PROMPT: Work out how many lines below contain "Given", then write only that number.

DATASET RECORDS:
:::::

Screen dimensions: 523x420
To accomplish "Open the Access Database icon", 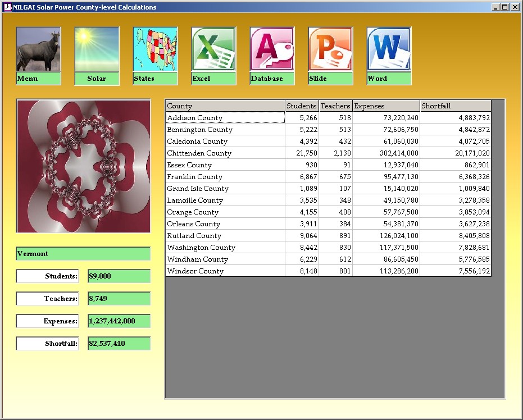I will click(x=272, y=49).
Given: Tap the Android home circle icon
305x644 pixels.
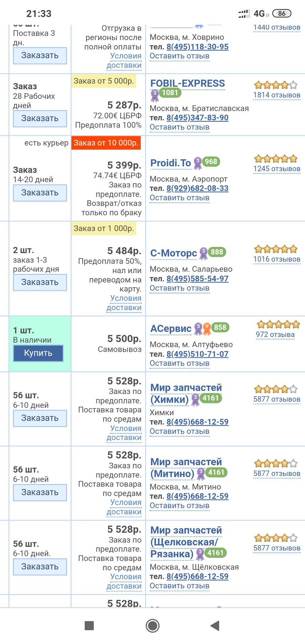Looking at the screenshot, I should pos(153,626).
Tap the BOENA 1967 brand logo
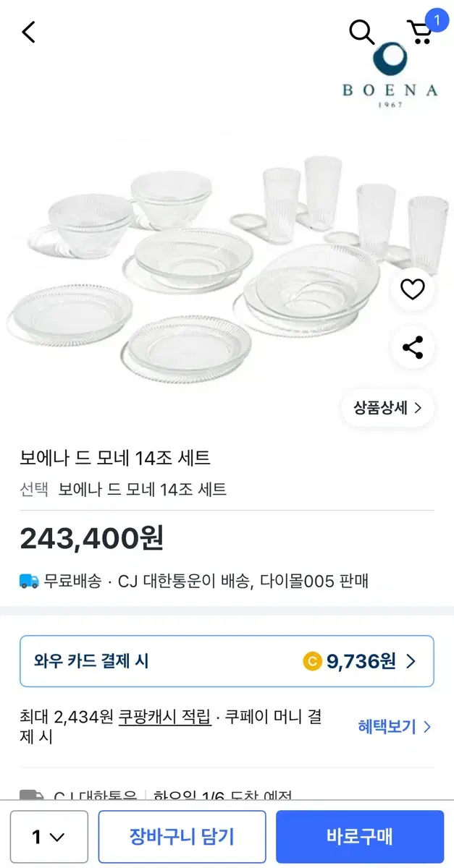Viewport: 454px width, 868px height. (x=390, y=75)
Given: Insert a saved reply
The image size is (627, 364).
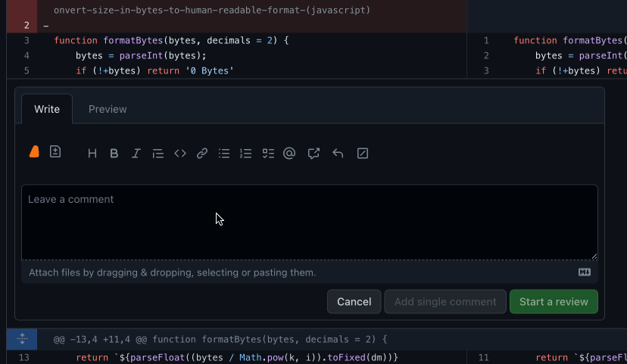Looking at the screenshot, I should [x=338, y=154].
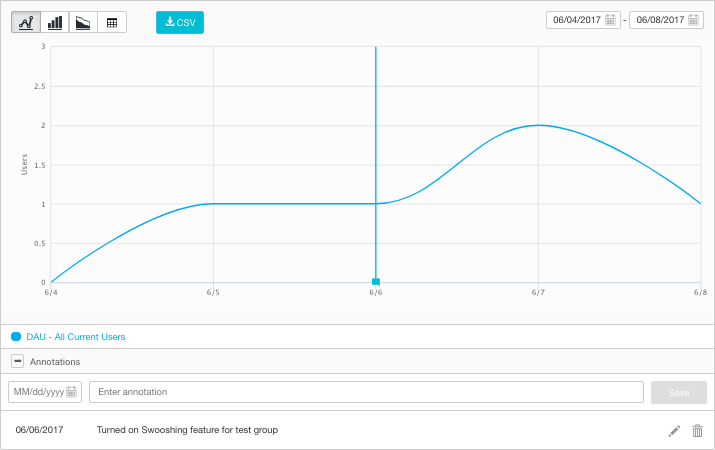The height and width of the screenshot is (450, 715).
Task: Click the DAU series blue color swatch
Action: click(x=16, y=337)
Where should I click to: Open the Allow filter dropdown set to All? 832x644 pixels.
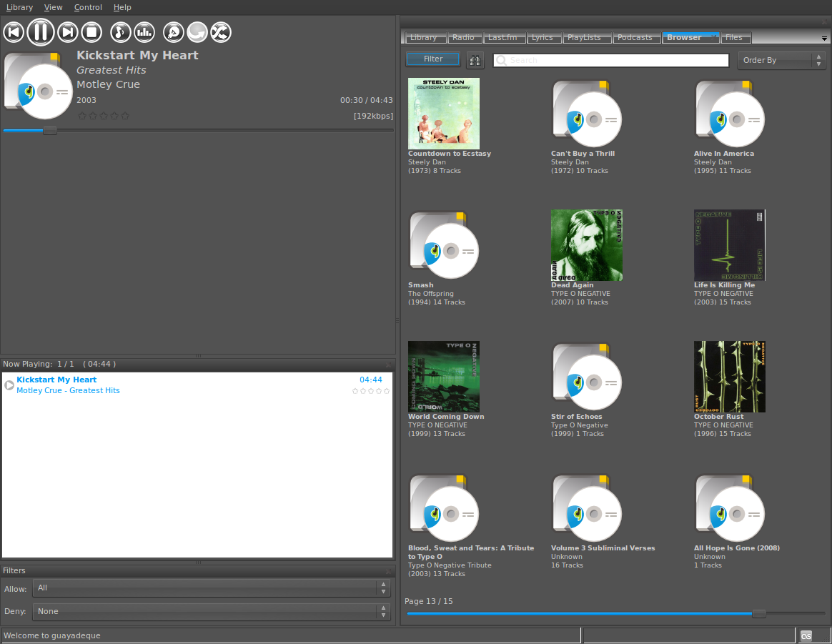tap(207, 588)
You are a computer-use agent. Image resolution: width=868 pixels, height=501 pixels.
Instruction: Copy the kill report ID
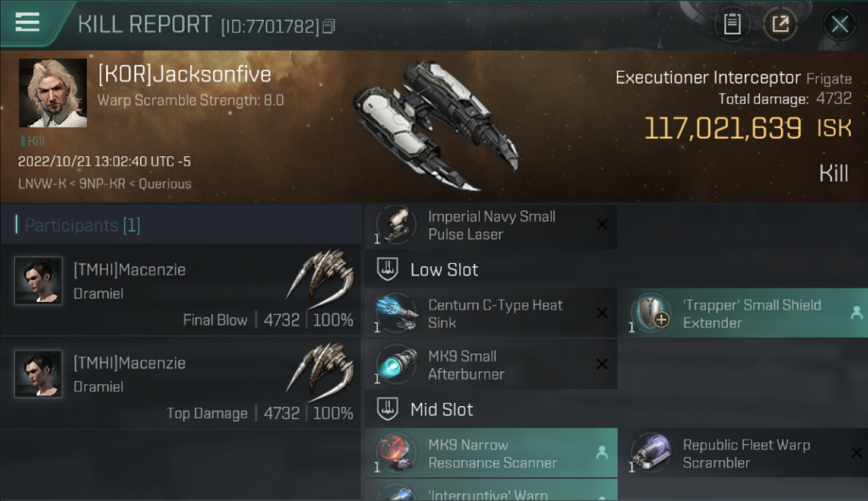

:::::

SOLUTION: 2